I’ve also been given advice to be more assertive. You’ve gotta go out and get what you want. You know, like taking the extra base and scoring a run. But just because you went for it doesn’t mean you’re gonna get it. Oh there’s a clip for that, too. With appropriate commentary:
Just take your best swing. Put on your nicest shirt, grab a breath mint, build up your confidence, ask her out. You’ve got this. And then this happens:
You can’t succeed in baseball without confidence. I’ve been told my confidence is weaker than a dribbled foul tip ground ball. Well, sometimes you get caught in an 0-for-35 slump and the end never looks to be in sight. Here’s George Springer hitting a massive home run in the 2017 World Series, looking like a future legend:
Here’s that same man, a 4-time All-Star, World Series MVP and Blue Jay on a $150 million contract, but amid a brutal 0-for-35 hitless stretch that dropped his season average from .262 to .247:
But George Springer didn’t just forget how to play baseball. I didn’t forget how to talk to women. Ask him off the record, and he’ll say he was losing confidence during the slump. But he kept at it. It didn’t all come back at once. He broke the futility streak with this:
A 68-mph blooper that just happened to land in the perfect spot. The equivalent of getting a ❤️ on an Instagram story. It means so little in the big picture, but after all those rough at-bats, look at his reaction.

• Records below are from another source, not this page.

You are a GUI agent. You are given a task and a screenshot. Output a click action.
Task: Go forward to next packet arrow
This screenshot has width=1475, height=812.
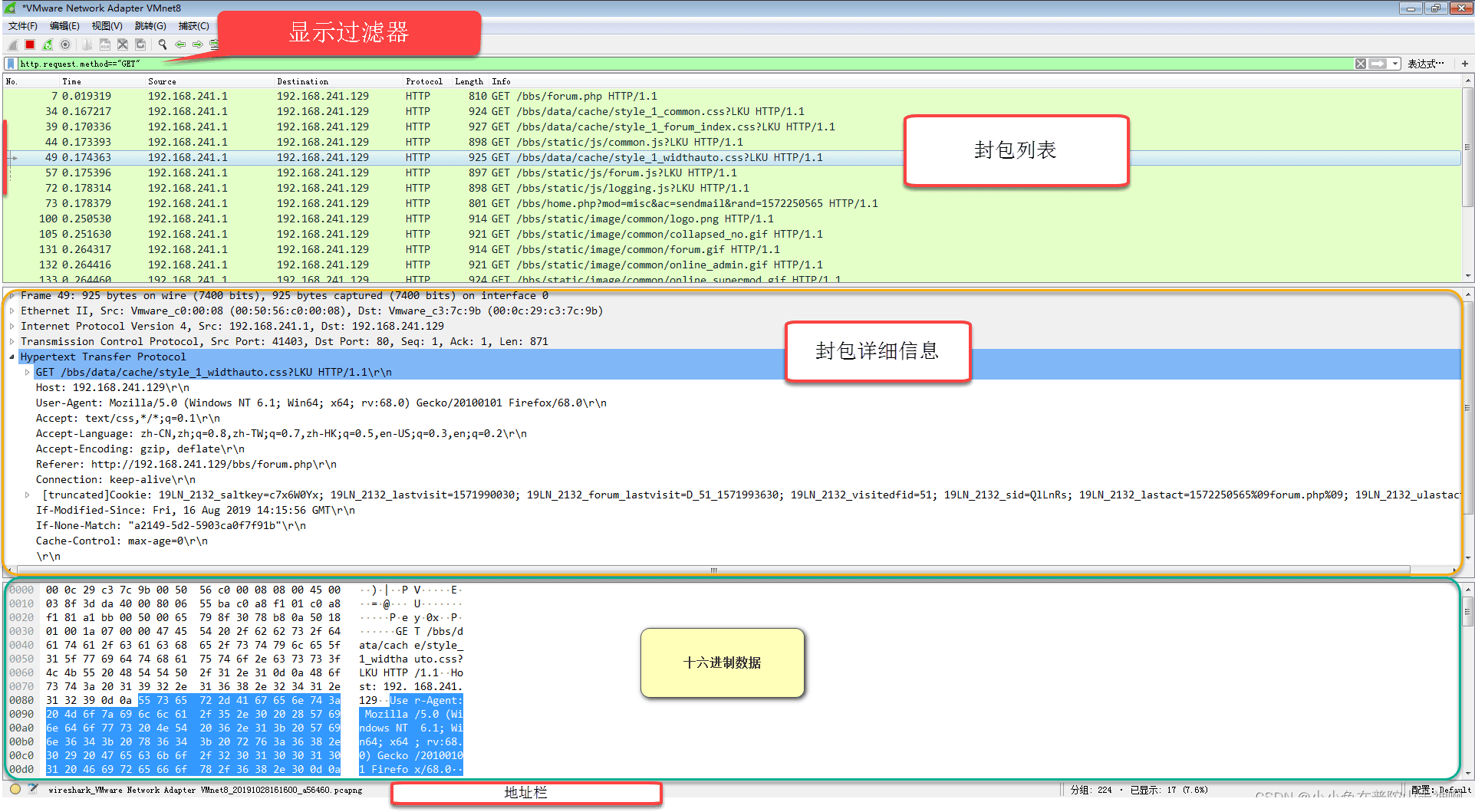tap(197, 44)

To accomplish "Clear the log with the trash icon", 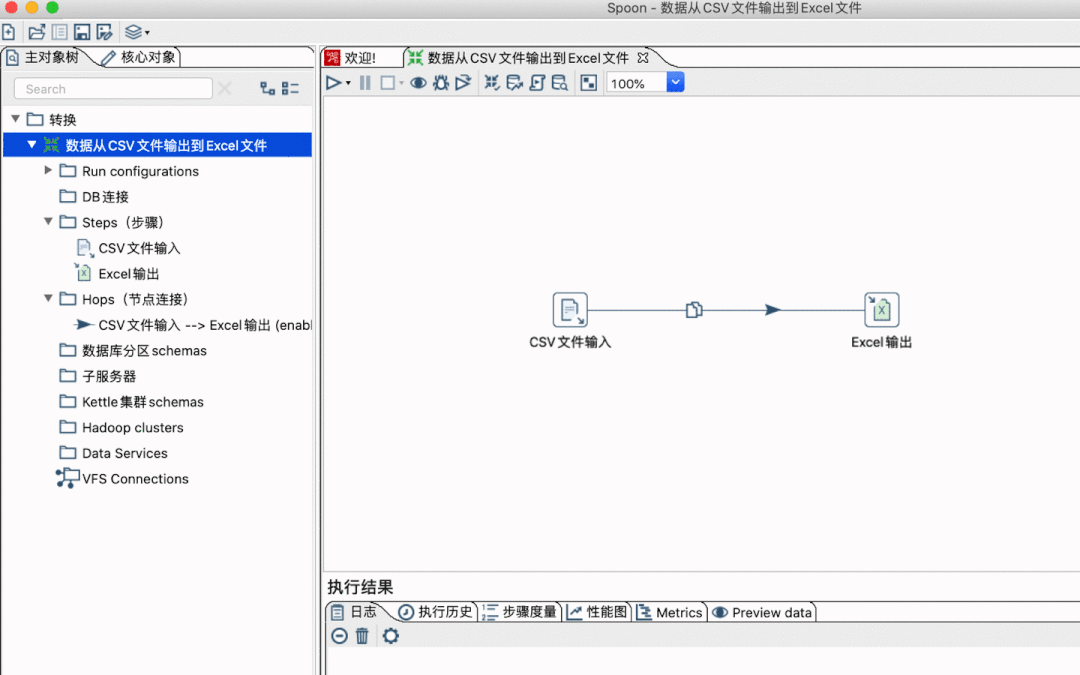I will click(x=362, y=636).
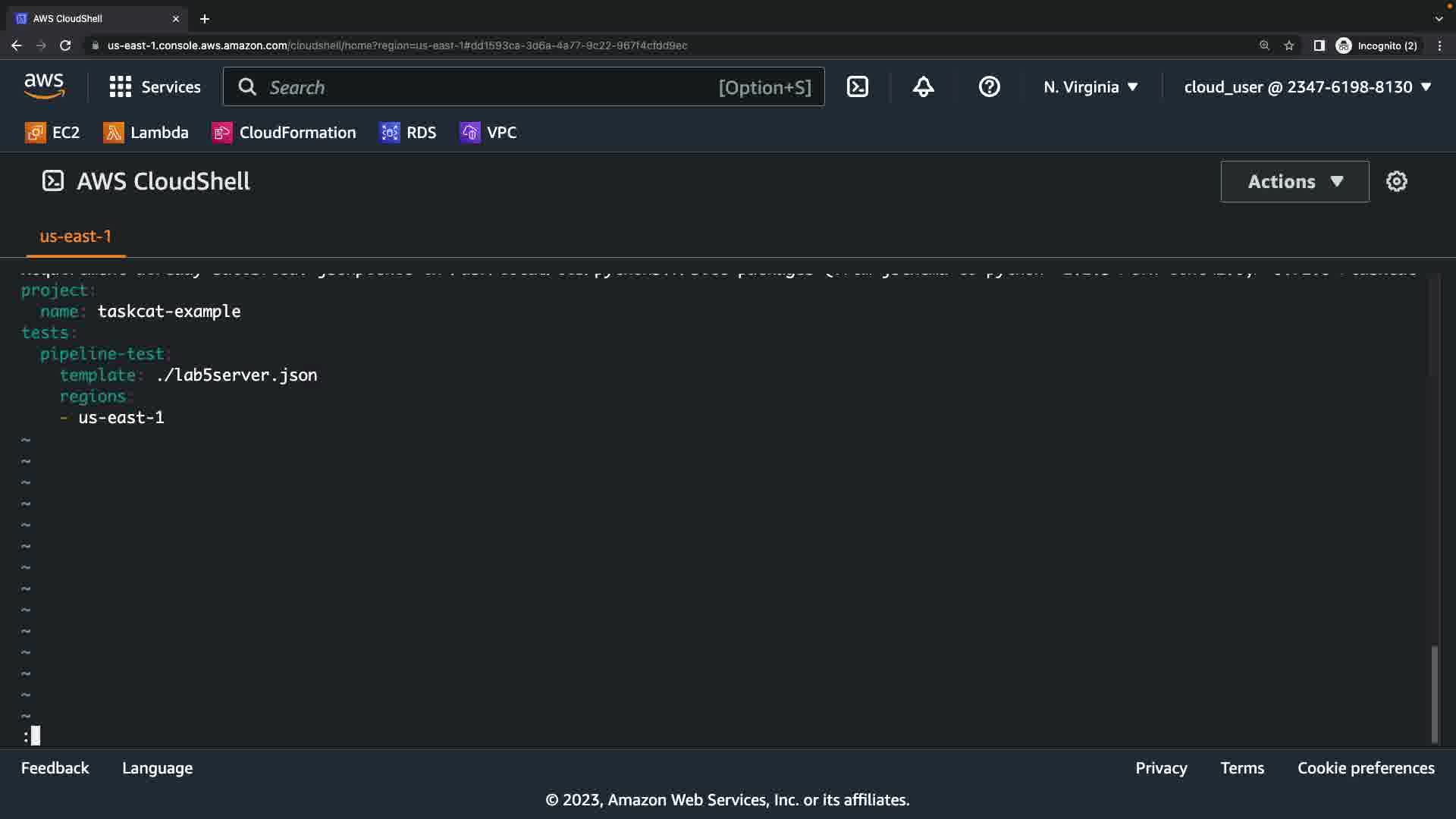The height and width of the screenshot is (819, 1456).
Task: Open the Services menu grid
Action: click(155, 87)
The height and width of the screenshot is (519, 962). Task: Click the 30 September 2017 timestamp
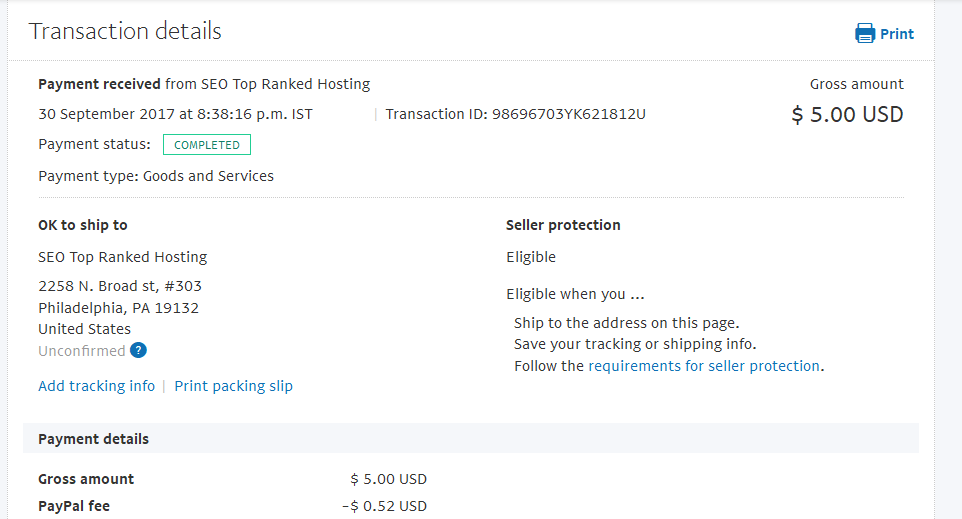coord(175,114)
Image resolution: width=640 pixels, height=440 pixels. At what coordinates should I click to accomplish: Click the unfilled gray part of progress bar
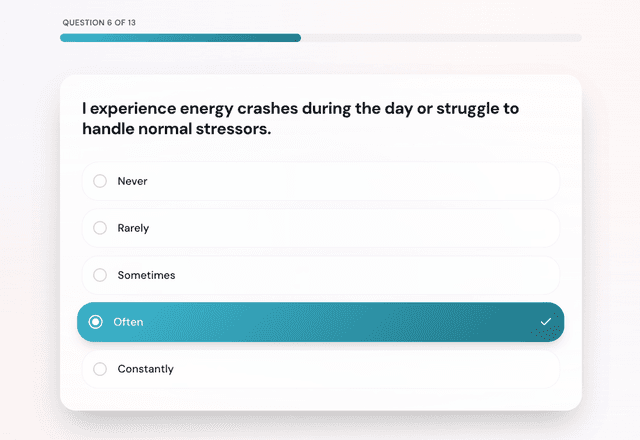[x=440, y=38]
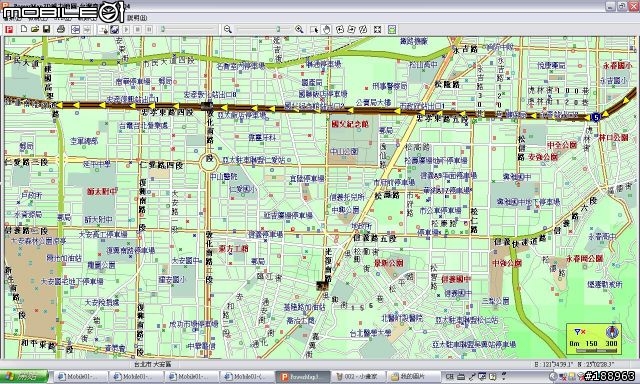Click the route playback progress slider

(188, 29)
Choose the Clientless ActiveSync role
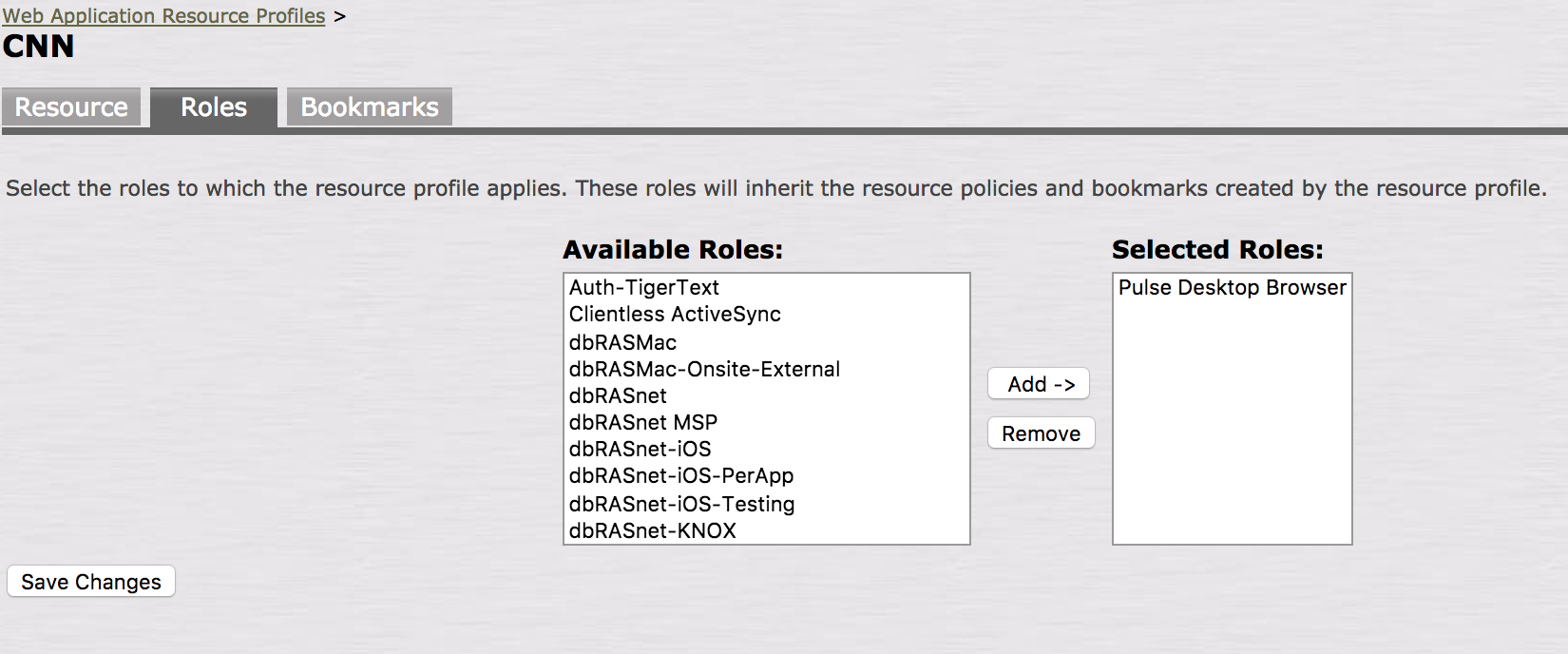1568x654 pixels. 675,315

The next day, he made more baby steps to rebuilding his confidence. He went 0/3 with a walk, but he didn’t chase, he didn’t take a horrible swing and didn’t set himself back. Not every day is a miraculous leap forward, sometimes you’ve gotta keep steady:
The next day, he mashed an RBI-double over the center fielder. Like having a brief but uplifting text conversation. Something moving things along. Look at his body language now:
He’s 3 days removed from ending that soul-crushing summer slump and starting to feel himself again. I bet he’s thinking he’s actually a pretty decent fella again.
The very next game it all clicked. The perseverance and mental toughness to push through the slump, accepting the small but important advances back to where he wants to be, seeing glimpses of that person. And then, boom:
A four-for-four night with a walk, a stolen base, two big runs and he’s got his mojo back. Two games later he’d go 2/5 with 2 doubles as his confidence increased. Then, on August 9th, he hit this home run:
He had the only RBI in a 1-0 victory for his team. And at the end of the game his batting average had recovered everything he lost during the slump. He was hitting .261. He brought himself up off the mat and won.
I can’t get ahead of myself. I ain’t hitting line drive doubles and game-winning home runs anytime soon. Even that bloop single would be a game changer right now. So where am I on this road back to finding someone?